Menurut dia, kalangan DPR enggan berbagi kekuasaannya dalam fungsi pengawasan, "budgeting" dan legislasi dengan DPD, yang selama ini merupakan hak eksklusif DPR. "Selama ini pun, DPR selalu tidak menyetujui rencana DPD untuk mengamandemenkan konstitusi karena DPR khawatir DPD akan memiliki kekuatan di parlemen," katanya seraya mengatakan alasan dari DPR tidak bisa diterima.
Padahal, lanjut dia, untuk menata sistem ketatanegaraan yang ada selama ini, DPR dan DPD harus bekerja sama, sehingga sistem ketatanegaraan Indonesia menjadi lebih baik. " Bahkan, kalau perlu sidang bersama antara DPR dan DPD untuk mendengarkan penyampaian pidato kenegaraan Presiden Susilo Bambang Yudhoyono terkait APBN dan nota keuangannya diperbanyak," ucapnya.

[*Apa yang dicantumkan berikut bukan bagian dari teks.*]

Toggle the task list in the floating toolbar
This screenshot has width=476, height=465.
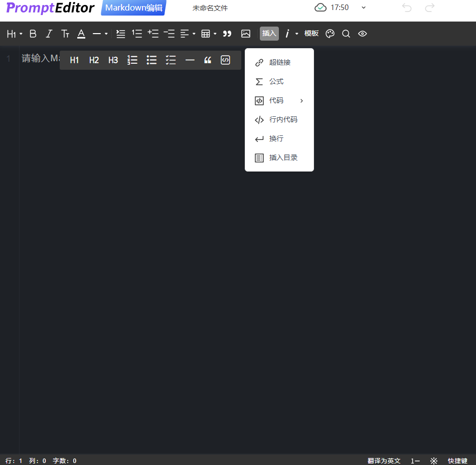tap(171, 60)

Sebelumnya, Wakil Ketua Kelompok DPD di MPR John Pieris mengingatkan pimpinan DPR agar menaati UU tentang MPR, DPR, DPD, DPRD (MD3) terkait penyelenggaraan sidang bersama DPR dan DPD saat penyampaian pidato kenegaraan Presiden RI. "Rapat pimpinan DPR itu tidak boleh merusak sistem ketatanegaraan kita. Sistem ketatanegaraan kita itu ya ada dalam UU MD3 pasal 199 ayat 5," katanya.
Pasal 199 ayat (5) dan Pasal 268 ayat (5) UU MD3 menyatakan, sebelum pembukaan tahun sidang, anggota DPR dan anggota DPD mendengarkan pidato kenegaraan Presiden dalam sidang bersama yang diselenggarakan oleh DPR atau DPD secara bergantian.
Ia menilai dengan adanya penolakan dari DPR, maka ada semacam arogansi kekuasaan pimpinan. "Itu yang saya pikir harus ditolak. Sebab arogansi itu kalau dibiarkan akan merusak sistem ketatanegaraan kita, merusak etika politik dan etika berparlemen. Karenanya Kalau disepakati itu pasal 199 ayat 5 dan pasal 268 ayat 5, bahwa harus ada sidang bersama maka itu akan jauh lebih baik," katanya.